Nick Saban’s been *relatively* vulnerable vs. Auburn, plus a bunch of Iron Bowl coach facts
Auburn’s accounted for three of Saban’s 19 losses at Alabama and six of 61 as a head coach.


A brief tale of the tape
- Saban is 9-6 all-time against Auburn. That includes a 7-3 mark during his decade at Alabama and a 2-3 mark at LSU, where Saban coached from 2000-04.
- Malzahn is 1-3 as a head coach* against Alabama, all during his years at Auburn.
- Saban is 3-1 against Malzahn in their four meetings, with wins each of the last three seasons. Auburn hasn’t won this game since 2013.
* You could also include Auburn’s 1-2 record against Bama with Malzahn as OC.
Saban’s lost to Auburn more than anyone else.
Saban’s lost 61 games in 22 years of head coaching. Auburn accounts for 9.8 percent of his career defeats and 17 percent of his defeats as an SEC head coach. Saban’s lost 35 games total at LSU and Bama, with 19 of those coming as the Tide’s head coach.
LSU’s also beaten Saban’s Bama three times, though not since 2011.
When Saban beats Auburn, it’s a blowout. When he loses, it’s close.
Let’s hone in on the last 10 meetings, when Saban’s been at Alabama.
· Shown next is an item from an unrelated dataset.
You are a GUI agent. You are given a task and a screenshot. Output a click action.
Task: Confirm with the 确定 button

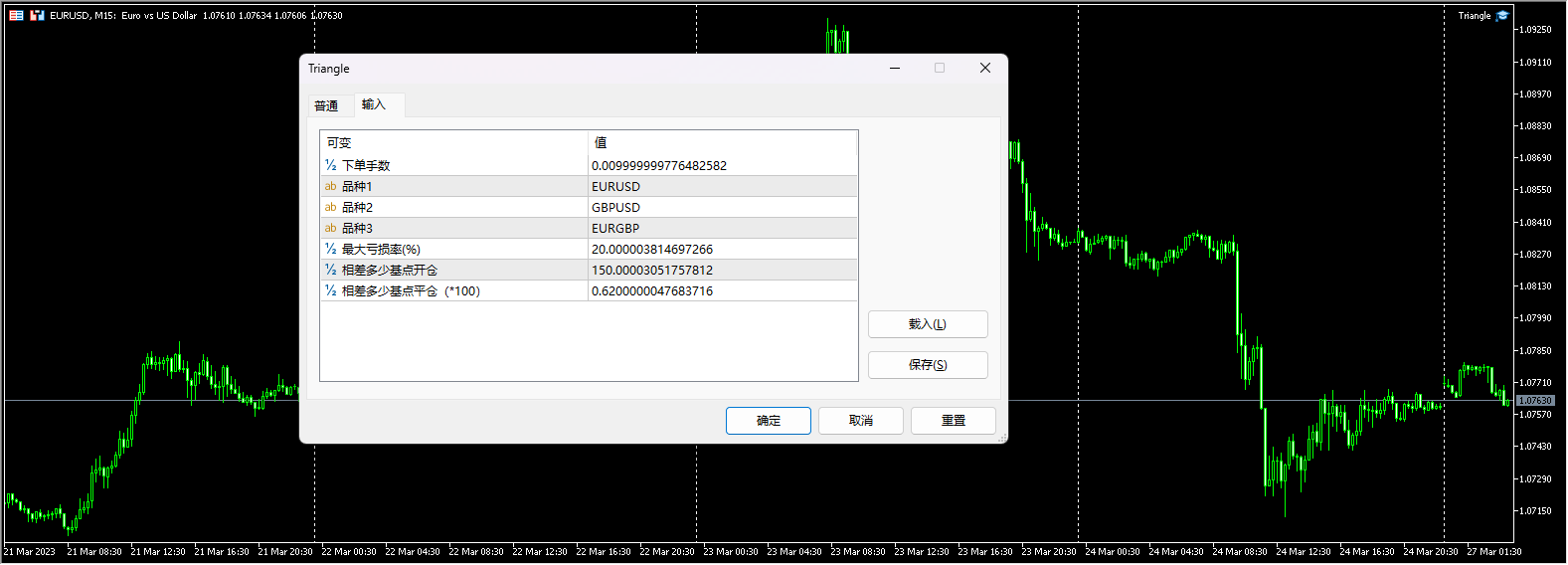[768, 421]
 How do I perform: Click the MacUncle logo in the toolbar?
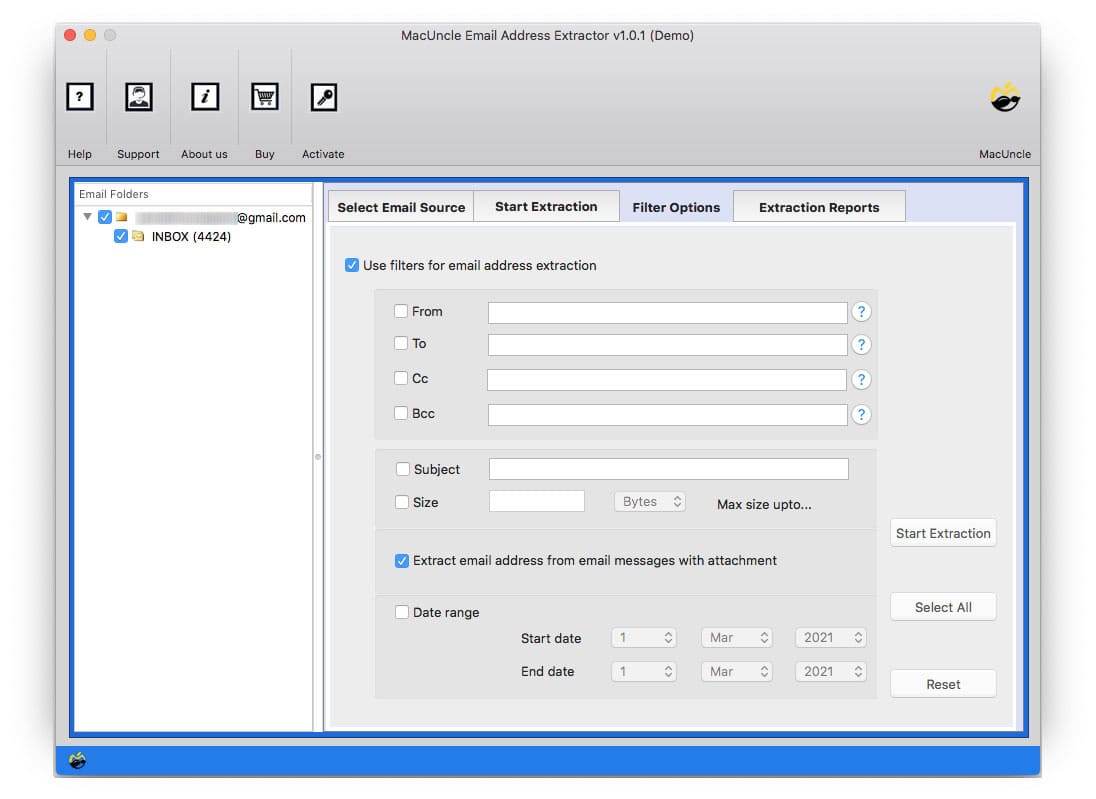[x=1005, y=96]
- The average score is 33-18, Alabama. Not that close.
- In Bama wins, the average score is 38-15.
- In Auburn wins, the average score is 26-22.
The Tigers’ wins against Saban’s Alabama have come by seven, one, and six points. The Tide haven’t broken 28 points in any of them. It’s hard to keep Alabama’s 41.4-point-per-game offense under that amount, but it’s been done three times this year, by Florida State, Texas A&M, and LSU. (The Tide won each by at least eight points anyway.)
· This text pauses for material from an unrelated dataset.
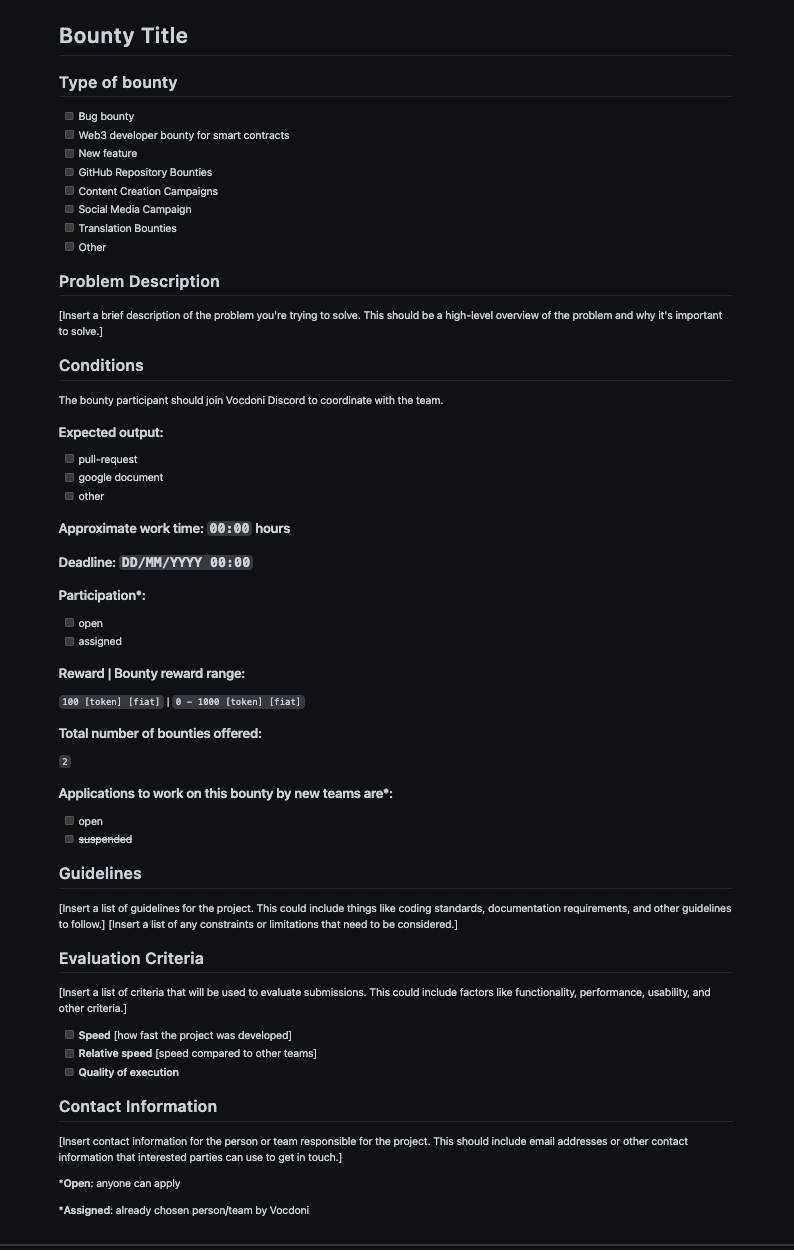Click the Bounty Title heading
This screenshot has height=1250, width=794.
pos(123,36)
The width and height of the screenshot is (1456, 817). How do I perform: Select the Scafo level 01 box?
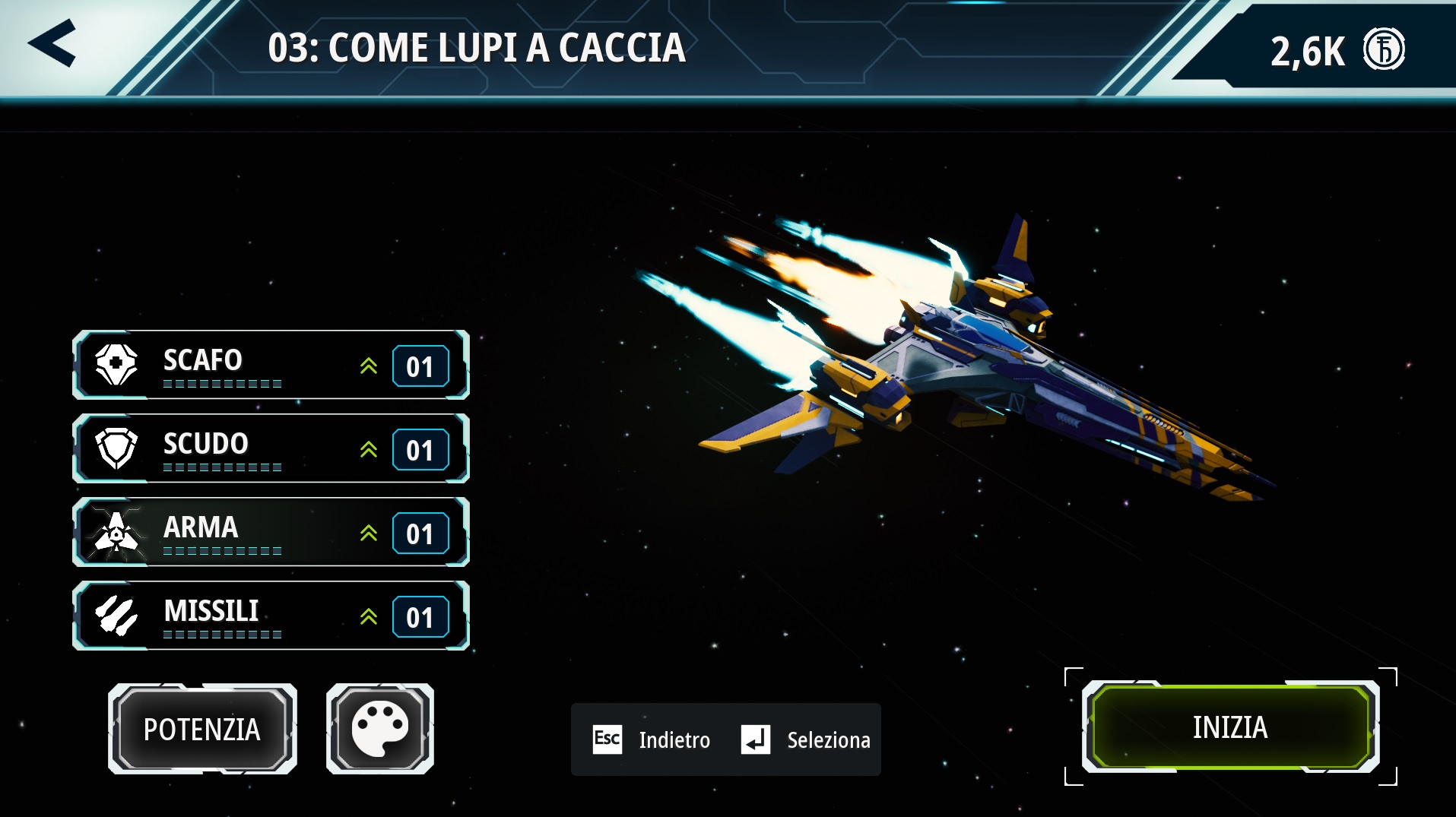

Of Auburn’s seven Iron Bowl losses to Saban, just one has been close: a five-pointer in 2009. The other Tiger margins of defeat: 36, 28, 49, 11, 16, and 18.
The 2009 game featured unranked Auburn going up 14-0 in the first quarter before giving that entire lead back in the second, going up by a point in the third, then losing on a 4-yard Greg McElroy touchdown pass to Roy Upchurch.
So, clearly, Saban’s losses to Auburn have been classics.
In SB Nation’s comprehensive ranking of all 19 Saban losses at Bama, Auburn games occupy spots No. 1 and 3. You know No. 1 already:
The Kick Six in 2013 is Malzahn’s only win against the Tide. Where were you?
No. 3 on the Saban Bama Losses Ranking was the 2010 Iron Bowl, which carried a 28-27 Auburn final score:
Bama was up by 24, flying like Liu Kang into the middle of Auburn’s astounding trapeze act, with the hated Cam Newton being humbled after Alabama’s PA had played “Take the Money and Run” and “Son of a Preacher Man” (references to ongoing NCAA allegations), and the student section had thrown money with Cam’s likeness onto the field ...
... and Auburn won lmao.
Recent history tells us to expect either an Auburn classic or a Bama rout.
All that’s at stake is a playoff berth and maybe Malzahn’s entire future at Auburn.